* **Task requirements**
From the line containing "Turn Intel Rapid Storage Technology On" through the end of the entries, please repeat every line exactly and nothing more; the pictures do not belong in the copy.

-=-=-=-=-

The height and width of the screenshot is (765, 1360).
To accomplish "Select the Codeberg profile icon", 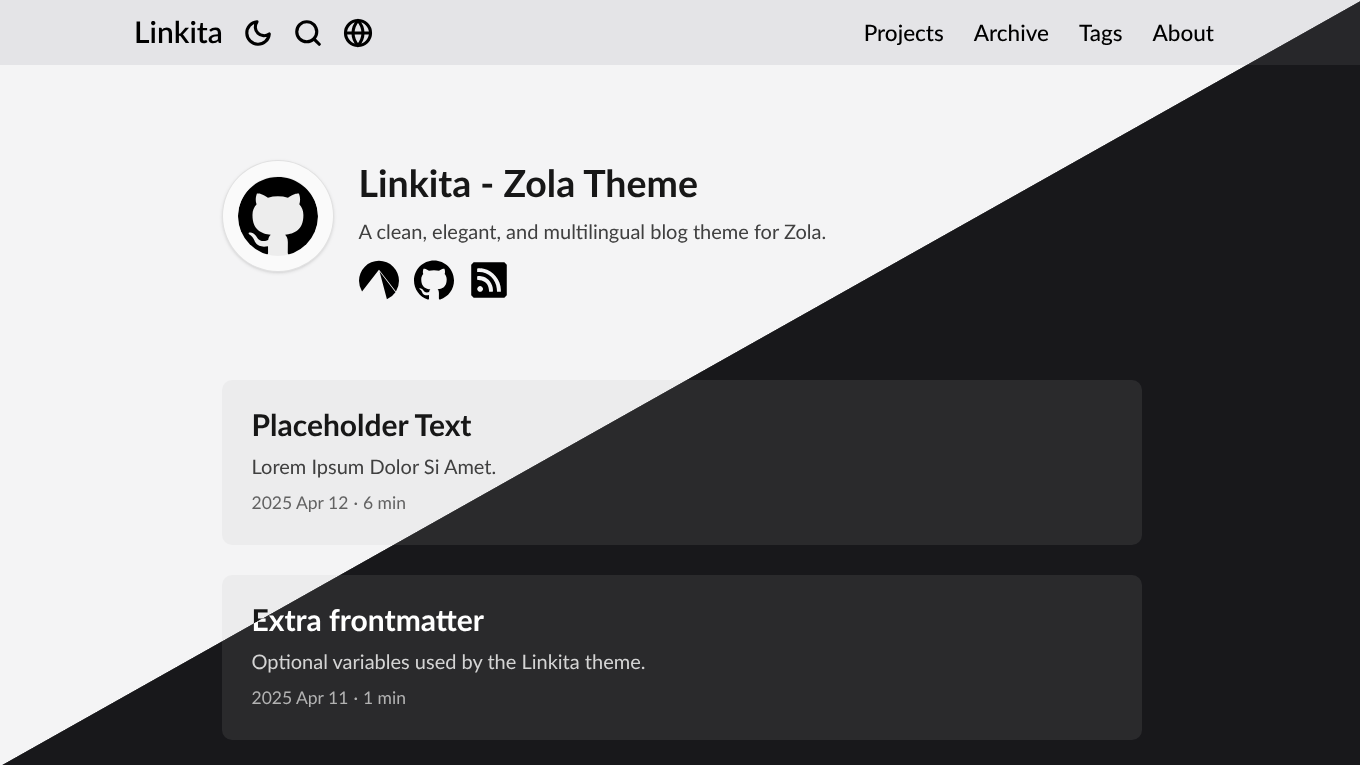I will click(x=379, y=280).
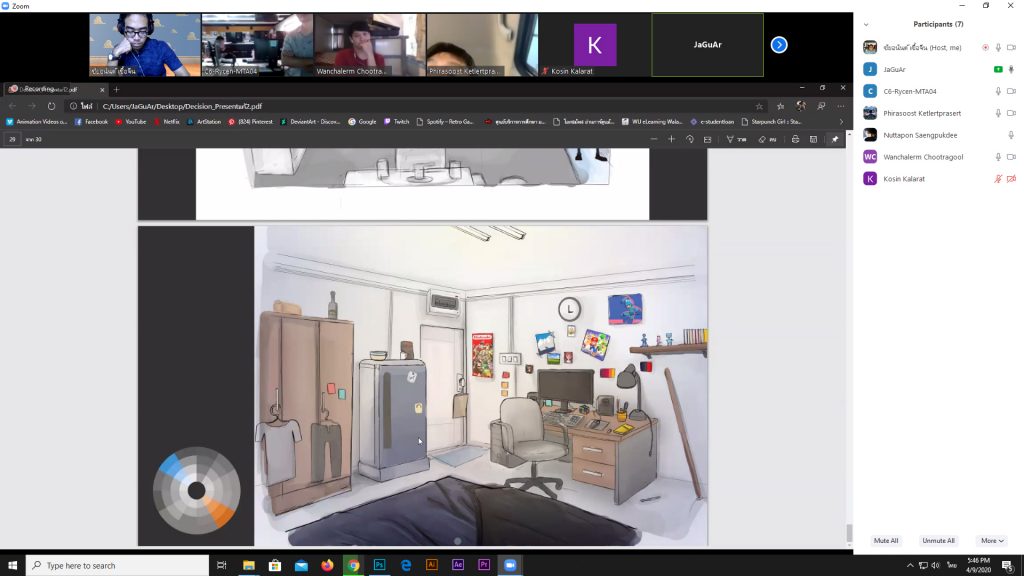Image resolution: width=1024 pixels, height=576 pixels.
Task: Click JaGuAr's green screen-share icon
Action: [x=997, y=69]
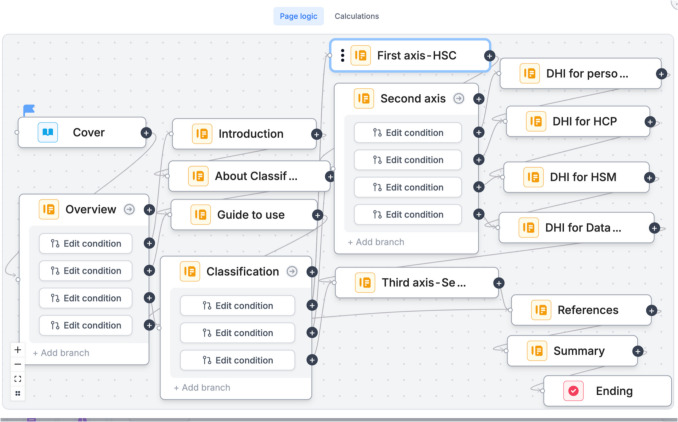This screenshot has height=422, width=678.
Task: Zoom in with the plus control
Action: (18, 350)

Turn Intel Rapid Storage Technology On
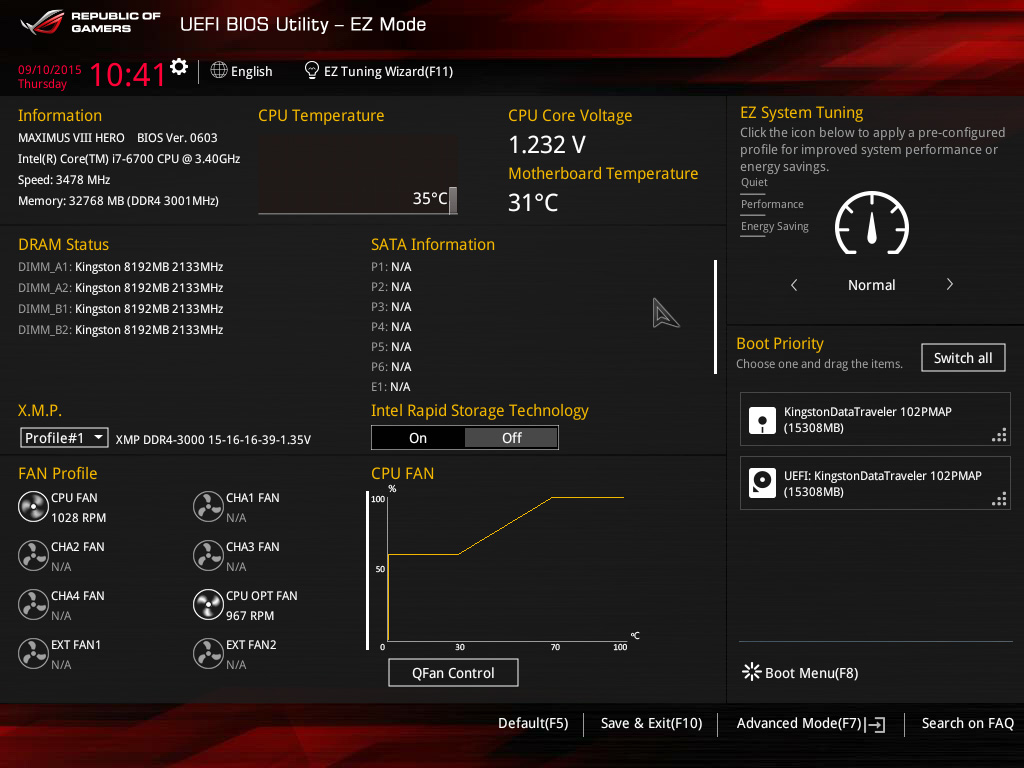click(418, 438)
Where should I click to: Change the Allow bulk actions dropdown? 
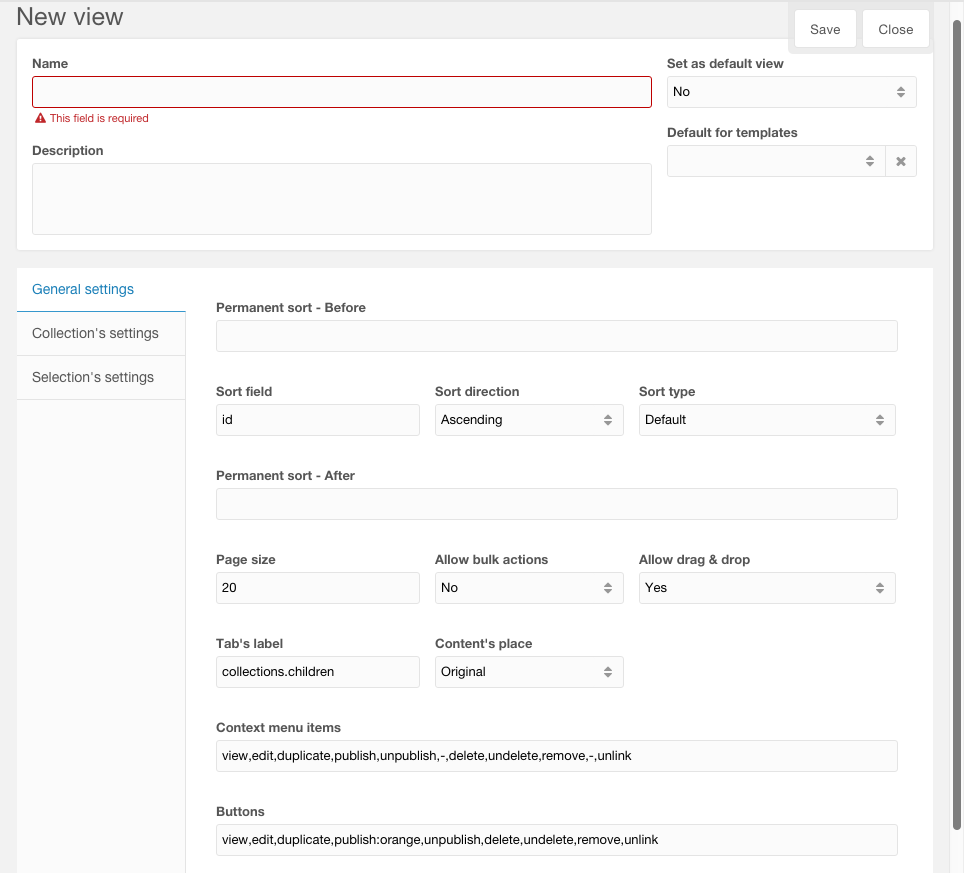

-=-=-=-=-

* **Written solution**
Turn Intel Rapid Storage Technology On
click(418, 438)
Where should I click to: Change the Allow bulk actions dropdown? 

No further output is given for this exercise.